▶ _Assignment_
Please transcribe the data that follows exactly, from its first line through the line that contains "The image size is (1820, 2036).".
+++
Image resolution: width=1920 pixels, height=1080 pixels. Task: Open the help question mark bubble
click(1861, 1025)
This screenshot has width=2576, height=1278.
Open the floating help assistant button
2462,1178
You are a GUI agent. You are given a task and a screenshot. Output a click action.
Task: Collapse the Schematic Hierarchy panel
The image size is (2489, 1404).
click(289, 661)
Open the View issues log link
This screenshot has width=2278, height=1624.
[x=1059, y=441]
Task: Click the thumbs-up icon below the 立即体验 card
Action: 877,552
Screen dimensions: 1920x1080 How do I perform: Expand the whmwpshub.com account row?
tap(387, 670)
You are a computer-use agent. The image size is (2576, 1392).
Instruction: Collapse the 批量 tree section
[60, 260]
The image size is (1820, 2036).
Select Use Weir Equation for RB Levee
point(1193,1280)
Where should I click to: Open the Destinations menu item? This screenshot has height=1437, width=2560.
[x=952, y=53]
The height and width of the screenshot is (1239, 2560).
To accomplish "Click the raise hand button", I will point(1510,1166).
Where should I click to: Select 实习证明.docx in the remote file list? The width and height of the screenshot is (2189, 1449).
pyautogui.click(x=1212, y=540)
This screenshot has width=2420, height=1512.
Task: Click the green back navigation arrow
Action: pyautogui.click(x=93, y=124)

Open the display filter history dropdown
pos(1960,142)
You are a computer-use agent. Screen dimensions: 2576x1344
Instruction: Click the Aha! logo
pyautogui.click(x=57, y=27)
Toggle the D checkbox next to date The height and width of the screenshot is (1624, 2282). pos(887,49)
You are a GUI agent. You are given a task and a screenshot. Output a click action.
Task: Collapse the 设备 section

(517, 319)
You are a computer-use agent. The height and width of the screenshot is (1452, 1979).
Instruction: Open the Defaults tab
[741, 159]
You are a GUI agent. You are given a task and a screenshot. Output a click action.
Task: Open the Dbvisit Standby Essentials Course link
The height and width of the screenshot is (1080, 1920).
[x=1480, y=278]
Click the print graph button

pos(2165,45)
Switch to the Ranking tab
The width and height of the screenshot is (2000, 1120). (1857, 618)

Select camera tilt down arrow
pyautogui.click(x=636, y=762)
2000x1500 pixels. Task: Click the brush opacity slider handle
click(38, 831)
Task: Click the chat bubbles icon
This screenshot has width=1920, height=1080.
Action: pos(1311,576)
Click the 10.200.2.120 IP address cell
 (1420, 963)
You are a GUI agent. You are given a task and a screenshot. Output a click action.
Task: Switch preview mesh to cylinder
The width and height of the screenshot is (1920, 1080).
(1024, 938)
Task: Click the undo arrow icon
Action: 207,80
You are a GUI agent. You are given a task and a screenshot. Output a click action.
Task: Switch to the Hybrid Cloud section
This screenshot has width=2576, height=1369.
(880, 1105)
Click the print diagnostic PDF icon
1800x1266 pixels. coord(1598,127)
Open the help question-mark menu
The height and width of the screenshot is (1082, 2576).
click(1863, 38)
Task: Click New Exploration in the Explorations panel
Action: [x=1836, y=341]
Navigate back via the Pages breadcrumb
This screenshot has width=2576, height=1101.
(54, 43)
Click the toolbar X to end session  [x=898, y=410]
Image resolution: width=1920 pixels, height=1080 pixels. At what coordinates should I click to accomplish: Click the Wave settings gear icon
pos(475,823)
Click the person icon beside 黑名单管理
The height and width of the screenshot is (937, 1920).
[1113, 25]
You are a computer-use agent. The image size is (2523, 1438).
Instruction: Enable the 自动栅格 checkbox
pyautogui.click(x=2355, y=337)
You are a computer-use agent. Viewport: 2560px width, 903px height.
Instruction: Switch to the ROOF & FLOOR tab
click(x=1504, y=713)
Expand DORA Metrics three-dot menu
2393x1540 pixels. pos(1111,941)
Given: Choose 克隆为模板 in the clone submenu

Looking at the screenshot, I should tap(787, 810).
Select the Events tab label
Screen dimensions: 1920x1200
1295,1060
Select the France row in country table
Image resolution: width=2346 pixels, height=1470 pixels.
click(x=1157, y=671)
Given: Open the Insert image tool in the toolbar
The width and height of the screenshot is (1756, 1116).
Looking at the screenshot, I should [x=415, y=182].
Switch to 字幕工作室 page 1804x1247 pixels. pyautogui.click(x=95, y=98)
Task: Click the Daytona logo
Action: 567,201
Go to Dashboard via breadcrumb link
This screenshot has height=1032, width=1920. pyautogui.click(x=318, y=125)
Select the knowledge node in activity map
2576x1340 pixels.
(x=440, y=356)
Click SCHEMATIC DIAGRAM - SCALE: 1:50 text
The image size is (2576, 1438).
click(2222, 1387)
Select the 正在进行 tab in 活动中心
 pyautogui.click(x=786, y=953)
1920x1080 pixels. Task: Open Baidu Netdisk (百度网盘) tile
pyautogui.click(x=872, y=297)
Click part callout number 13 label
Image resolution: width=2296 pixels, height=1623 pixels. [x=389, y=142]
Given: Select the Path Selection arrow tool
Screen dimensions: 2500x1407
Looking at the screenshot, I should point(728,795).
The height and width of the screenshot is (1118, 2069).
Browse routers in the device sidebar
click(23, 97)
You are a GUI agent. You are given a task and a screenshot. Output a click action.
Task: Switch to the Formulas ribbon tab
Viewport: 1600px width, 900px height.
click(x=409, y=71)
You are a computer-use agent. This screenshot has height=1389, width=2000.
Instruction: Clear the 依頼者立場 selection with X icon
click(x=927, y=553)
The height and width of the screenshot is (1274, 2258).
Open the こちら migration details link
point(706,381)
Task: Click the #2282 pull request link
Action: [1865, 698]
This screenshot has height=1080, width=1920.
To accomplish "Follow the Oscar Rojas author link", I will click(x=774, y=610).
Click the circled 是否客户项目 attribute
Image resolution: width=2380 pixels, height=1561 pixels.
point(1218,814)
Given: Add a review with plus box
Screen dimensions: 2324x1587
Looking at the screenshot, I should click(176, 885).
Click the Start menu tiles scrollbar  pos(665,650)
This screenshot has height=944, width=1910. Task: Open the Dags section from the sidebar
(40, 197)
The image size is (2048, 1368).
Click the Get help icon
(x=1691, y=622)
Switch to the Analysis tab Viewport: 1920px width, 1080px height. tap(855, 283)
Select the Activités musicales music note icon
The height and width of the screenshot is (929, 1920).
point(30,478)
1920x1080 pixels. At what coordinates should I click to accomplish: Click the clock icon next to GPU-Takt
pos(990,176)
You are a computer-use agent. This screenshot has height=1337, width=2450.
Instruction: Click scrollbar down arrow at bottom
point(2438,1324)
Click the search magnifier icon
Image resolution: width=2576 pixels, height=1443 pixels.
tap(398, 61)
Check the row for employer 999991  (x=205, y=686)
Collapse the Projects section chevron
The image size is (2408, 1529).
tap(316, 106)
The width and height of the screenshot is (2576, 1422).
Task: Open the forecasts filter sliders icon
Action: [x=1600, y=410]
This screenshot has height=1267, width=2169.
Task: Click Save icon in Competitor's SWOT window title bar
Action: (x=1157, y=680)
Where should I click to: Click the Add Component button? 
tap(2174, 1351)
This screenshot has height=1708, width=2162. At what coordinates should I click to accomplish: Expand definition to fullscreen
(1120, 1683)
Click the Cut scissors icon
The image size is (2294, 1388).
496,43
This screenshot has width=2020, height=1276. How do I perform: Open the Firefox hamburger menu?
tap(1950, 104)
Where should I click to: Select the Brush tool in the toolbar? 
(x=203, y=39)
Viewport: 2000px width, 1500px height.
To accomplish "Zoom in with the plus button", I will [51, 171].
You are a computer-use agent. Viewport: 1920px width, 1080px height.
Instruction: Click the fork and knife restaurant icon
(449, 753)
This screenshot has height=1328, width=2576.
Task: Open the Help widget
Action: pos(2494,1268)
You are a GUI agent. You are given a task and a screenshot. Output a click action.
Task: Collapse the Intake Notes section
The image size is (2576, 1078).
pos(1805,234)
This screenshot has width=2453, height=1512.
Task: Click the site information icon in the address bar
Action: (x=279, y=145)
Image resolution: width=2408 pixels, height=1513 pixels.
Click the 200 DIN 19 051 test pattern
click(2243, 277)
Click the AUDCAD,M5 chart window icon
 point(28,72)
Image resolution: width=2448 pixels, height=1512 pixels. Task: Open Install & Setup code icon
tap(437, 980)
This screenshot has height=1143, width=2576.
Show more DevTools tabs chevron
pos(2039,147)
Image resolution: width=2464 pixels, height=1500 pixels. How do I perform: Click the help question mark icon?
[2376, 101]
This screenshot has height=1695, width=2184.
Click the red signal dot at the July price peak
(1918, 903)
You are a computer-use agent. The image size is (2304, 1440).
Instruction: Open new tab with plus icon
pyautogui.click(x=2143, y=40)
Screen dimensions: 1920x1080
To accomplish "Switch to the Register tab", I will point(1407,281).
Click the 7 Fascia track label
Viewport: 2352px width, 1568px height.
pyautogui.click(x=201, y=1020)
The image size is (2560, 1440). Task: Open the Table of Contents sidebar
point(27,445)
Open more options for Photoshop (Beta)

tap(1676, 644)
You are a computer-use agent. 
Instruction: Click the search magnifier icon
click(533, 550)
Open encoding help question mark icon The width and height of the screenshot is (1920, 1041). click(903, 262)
+++
▶ _Solution to this task_
Image resolution: width=1920 pixels, height=1080 pixels. Task: Open the help question mark bubble
click(1861, 1025)
This screenshot has width=2576, height=1278.
Open the floating help assistant button
2462,1178
You are a GUI agent. You are given a task and a screenshot. Output a click action.
Task: Collapse the Schematic Hierarchy panel
The image size is (2489, 1404).
click(289, 661)
Open the View issues log link
This screenshot has width=2278, height=1624.
[x=1059, y=441]
Task: Click the thumbs-up icon below the 立即体验 card
Action: 877,552
Screen dimensions: 1920x1080 How do I perform: Expand the whmwpshub.com account row?
tap(387, 670)
You are a computer-use agent. The image size is (2576, 1392).
Instruction: Collapse the 批量 tree section
[60, 260]
The image size is (1820, 2036).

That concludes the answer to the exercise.